Les chercheurs ont également mis en évidence certaines voies immunitaires et inflammatoires particulières. « La compréhension des mécanismes biologiques impliqués dans l’EM/SFC ouvre la voie au développement de traitements ciblés et à l’identification des patients susceptibles de mieux répondre à certaines thérapies », avance Pshezhetskiy.
Des résultats encourageants, mais encore à consolider
À noter toutefois que, malgré le taux de précision obtenu, la technique comporte des limites, la première étant que les résultats proviennent d’une cohorte relativement restreinte. Un test sanguin doit en outre être à la fois très sensible et hautement spécifique à la maladie étudiée. L’étude ne permet pas encore de déterminer si le profil épigénétique repéré est également présent aux tout premiers stades de l’EM/SFC ou chez les personnes atteintes de formes plus légères et anciennes.
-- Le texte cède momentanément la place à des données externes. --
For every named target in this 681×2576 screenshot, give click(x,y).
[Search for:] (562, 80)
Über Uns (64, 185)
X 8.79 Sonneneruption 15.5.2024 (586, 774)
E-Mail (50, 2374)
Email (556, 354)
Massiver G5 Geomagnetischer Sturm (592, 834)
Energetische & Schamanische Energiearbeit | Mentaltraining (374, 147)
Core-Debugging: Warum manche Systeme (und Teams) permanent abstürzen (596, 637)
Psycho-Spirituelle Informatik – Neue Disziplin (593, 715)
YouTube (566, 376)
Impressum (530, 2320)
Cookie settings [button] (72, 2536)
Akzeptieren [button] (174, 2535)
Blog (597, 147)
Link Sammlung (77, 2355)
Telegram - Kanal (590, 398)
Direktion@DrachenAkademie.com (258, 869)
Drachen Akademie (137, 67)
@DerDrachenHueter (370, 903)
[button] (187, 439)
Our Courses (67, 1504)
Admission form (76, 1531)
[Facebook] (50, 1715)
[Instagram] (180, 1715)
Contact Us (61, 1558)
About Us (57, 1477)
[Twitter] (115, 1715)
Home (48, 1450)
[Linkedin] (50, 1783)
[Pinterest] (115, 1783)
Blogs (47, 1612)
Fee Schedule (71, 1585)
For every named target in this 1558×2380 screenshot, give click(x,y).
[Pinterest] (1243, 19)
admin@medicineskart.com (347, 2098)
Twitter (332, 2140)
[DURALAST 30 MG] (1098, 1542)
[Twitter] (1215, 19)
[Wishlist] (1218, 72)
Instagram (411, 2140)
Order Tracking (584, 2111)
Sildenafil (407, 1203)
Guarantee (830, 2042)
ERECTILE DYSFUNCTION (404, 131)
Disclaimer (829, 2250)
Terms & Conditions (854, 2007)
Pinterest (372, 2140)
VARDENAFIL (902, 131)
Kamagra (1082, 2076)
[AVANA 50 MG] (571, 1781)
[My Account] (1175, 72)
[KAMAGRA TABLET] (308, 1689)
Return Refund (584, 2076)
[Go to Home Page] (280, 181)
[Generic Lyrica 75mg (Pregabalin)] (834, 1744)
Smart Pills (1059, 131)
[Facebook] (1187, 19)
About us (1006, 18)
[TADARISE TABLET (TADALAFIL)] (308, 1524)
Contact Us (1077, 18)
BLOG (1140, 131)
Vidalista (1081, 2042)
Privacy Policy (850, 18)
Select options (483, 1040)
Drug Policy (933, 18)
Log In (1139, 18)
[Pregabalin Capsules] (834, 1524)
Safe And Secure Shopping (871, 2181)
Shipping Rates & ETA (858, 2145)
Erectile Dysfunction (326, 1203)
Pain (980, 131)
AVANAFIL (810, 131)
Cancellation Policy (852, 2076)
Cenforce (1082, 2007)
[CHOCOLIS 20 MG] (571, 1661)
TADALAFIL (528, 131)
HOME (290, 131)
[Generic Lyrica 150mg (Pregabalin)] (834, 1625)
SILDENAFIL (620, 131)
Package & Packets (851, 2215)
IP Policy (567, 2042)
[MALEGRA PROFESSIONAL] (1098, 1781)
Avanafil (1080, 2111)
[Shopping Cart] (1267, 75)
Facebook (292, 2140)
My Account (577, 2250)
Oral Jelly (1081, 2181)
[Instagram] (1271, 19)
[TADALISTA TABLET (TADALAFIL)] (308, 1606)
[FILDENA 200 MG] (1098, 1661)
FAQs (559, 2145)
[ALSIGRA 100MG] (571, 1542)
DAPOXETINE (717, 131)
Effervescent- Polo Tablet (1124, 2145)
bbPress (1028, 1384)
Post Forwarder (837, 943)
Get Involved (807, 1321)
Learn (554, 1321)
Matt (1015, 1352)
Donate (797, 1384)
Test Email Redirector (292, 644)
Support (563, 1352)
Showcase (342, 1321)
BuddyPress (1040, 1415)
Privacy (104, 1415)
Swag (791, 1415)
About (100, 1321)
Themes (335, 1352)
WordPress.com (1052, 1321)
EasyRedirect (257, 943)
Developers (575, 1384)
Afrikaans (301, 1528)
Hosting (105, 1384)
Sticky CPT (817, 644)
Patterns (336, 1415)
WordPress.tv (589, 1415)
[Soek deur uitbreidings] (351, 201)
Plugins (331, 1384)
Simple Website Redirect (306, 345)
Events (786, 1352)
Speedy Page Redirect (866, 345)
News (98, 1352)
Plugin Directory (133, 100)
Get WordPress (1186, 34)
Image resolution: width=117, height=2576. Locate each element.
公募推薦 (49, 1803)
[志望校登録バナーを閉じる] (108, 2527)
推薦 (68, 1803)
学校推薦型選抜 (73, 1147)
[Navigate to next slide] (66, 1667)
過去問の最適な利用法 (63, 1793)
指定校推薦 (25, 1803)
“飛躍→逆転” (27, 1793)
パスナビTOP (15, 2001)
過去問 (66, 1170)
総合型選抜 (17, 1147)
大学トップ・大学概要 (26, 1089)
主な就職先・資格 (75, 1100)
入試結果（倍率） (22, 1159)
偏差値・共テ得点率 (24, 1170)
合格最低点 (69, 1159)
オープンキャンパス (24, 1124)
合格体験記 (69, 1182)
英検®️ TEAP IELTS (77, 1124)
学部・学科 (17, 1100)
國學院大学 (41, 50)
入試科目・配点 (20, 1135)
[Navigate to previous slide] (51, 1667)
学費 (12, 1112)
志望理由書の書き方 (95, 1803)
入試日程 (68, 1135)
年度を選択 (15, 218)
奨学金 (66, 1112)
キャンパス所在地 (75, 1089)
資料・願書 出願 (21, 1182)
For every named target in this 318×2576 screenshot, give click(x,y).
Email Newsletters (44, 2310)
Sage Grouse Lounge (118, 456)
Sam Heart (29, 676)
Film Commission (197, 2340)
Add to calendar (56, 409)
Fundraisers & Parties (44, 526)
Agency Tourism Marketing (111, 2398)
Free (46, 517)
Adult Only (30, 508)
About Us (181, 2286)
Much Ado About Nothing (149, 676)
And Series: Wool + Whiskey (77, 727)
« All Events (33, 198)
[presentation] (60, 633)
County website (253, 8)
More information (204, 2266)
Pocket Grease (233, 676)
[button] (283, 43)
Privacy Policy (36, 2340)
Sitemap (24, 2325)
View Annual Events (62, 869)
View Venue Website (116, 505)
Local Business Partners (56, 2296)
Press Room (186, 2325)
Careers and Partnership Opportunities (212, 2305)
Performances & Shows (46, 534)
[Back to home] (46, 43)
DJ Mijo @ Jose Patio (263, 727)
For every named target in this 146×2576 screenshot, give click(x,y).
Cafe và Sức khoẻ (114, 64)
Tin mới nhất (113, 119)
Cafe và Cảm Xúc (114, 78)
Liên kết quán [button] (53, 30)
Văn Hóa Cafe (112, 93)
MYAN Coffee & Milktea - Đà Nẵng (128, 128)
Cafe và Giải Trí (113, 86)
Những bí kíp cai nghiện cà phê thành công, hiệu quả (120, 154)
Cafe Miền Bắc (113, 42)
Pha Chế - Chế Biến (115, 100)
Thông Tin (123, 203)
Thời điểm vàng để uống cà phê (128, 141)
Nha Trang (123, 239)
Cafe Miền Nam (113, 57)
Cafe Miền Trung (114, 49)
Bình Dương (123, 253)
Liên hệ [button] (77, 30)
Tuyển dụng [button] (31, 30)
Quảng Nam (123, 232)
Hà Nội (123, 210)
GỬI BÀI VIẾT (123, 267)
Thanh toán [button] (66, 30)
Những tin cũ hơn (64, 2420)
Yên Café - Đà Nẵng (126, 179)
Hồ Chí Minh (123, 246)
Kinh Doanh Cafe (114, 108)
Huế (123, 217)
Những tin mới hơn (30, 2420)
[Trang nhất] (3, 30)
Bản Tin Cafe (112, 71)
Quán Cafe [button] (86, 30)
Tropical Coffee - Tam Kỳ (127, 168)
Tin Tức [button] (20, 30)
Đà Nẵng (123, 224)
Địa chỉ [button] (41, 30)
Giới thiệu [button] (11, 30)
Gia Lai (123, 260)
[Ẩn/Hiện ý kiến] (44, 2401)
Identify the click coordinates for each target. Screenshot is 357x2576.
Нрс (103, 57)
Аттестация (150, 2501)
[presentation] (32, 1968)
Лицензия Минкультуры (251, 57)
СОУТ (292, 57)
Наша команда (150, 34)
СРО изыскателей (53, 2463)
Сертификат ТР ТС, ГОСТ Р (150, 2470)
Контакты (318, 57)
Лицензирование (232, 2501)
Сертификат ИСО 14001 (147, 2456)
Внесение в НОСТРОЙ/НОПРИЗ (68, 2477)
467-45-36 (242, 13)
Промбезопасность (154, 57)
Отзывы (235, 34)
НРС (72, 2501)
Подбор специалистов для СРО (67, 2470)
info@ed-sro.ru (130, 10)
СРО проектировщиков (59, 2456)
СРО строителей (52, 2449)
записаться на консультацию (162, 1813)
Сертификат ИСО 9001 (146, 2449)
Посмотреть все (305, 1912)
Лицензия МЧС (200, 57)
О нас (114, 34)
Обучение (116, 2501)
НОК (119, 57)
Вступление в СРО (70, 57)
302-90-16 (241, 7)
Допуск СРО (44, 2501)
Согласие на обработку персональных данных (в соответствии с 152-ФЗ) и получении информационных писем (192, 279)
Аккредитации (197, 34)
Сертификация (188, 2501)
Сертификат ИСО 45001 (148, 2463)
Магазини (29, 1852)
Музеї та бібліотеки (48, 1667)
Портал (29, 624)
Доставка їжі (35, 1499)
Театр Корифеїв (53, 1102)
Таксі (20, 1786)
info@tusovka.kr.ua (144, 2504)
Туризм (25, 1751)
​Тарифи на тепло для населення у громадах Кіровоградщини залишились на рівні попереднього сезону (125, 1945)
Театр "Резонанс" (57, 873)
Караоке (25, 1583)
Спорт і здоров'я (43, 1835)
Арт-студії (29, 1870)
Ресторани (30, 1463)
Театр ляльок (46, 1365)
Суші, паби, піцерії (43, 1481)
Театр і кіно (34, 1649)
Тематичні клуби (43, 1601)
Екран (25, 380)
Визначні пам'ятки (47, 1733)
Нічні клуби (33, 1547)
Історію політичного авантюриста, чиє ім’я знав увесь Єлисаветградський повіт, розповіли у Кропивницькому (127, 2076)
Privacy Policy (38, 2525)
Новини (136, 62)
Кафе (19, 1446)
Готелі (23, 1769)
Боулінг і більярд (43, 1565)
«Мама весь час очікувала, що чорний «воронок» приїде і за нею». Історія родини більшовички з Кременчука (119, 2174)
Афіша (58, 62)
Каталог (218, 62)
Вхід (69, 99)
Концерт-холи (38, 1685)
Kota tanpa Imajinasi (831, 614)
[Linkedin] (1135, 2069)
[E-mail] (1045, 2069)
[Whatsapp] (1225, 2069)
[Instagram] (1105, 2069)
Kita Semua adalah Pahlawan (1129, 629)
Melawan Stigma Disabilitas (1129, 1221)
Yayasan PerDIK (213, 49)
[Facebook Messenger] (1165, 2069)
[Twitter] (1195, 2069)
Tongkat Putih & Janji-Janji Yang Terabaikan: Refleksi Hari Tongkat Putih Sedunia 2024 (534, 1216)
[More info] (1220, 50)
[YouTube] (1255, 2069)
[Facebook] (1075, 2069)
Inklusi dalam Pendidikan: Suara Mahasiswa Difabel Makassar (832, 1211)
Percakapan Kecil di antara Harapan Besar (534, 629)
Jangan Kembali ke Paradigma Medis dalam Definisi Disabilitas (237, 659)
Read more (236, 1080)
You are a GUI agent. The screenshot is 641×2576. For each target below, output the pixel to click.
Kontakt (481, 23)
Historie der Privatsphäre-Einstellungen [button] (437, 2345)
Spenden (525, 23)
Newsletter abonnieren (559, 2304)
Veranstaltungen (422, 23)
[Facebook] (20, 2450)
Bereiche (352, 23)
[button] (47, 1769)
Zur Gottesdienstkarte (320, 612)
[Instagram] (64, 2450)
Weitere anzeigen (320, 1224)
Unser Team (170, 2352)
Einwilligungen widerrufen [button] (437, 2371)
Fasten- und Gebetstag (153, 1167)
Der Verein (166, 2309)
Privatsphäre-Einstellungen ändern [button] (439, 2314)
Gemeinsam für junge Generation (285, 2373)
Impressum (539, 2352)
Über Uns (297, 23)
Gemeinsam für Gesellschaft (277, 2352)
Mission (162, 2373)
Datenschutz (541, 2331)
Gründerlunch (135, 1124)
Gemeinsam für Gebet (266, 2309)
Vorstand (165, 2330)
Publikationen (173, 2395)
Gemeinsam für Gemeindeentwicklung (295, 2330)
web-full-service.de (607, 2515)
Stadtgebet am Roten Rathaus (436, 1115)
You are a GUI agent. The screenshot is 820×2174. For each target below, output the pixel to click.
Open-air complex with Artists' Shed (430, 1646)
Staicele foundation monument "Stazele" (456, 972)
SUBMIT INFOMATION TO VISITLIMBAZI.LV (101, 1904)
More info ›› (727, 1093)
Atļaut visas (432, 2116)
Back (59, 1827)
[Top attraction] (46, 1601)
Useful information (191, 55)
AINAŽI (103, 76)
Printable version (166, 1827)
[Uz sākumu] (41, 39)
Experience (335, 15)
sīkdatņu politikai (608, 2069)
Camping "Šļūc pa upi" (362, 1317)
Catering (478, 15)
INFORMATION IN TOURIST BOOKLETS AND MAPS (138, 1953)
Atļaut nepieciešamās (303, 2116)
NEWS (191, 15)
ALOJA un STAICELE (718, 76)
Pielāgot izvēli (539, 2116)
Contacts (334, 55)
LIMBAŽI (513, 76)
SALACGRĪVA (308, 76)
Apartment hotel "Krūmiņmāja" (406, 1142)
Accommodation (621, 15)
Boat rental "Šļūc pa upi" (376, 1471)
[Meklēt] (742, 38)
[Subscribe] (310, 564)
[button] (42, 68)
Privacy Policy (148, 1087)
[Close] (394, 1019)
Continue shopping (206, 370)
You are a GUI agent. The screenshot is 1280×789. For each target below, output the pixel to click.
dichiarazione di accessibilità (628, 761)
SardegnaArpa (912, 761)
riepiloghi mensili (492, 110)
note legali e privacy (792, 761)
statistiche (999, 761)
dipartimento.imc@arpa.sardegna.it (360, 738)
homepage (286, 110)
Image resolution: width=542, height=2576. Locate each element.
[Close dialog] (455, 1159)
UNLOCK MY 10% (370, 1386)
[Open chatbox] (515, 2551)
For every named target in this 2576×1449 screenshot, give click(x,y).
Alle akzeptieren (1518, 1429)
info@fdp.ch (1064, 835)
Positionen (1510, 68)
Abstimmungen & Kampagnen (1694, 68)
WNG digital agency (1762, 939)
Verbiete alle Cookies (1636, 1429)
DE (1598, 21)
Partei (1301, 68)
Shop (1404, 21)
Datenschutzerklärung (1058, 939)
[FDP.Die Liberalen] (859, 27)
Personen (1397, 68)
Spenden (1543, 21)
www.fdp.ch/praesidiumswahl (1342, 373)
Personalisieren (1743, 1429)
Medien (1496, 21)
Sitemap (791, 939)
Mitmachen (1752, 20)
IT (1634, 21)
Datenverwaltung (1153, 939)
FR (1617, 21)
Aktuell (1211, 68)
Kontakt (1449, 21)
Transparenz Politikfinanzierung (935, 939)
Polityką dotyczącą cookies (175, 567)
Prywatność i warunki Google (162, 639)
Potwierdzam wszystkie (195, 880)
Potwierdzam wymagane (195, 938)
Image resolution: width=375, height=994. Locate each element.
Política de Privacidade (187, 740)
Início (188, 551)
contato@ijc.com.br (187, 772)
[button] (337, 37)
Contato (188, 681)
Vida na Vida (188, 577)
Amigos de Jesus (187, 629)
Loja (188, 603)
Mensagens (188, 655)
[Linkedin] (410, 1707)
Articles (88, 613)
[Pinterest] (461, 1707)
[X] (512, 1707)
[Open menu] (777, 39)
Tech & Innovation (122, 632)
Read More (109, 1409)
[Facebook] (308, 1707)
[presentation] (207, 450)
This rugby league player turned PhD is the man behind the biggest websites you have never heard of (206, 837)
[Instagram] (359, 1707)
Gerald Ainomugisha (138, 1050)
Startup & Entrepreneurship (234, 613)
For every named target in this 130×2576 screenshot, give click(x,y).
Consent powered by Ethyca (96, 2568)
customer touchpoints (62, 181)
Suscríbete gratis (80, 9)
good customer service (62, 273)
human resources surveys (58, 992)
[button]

Par ailleurs, « nous devons aussi savoir si cette anomalie, absente chez les témoins sains, ne se retrouve pas dans d’autres maladies inflammatoires chroniques et auto-immunes présentant des symptômes similaires à ceux de l’EM/SFC », souligne Charles Shepherd, conseiller médical de la ME Association, cité par le Guardian.
L’équipe de recherche voit toutefois dans cette proximité symptomatique un atout. Des affections comme le Covid long présentent des manifestations comparables à celles de l’EM/SFC. Les chercheurs suggèrent que la technique pourrait donc aussi ouvrir la voie à un test sanguin fiable pour diagnostiquer cette maladie.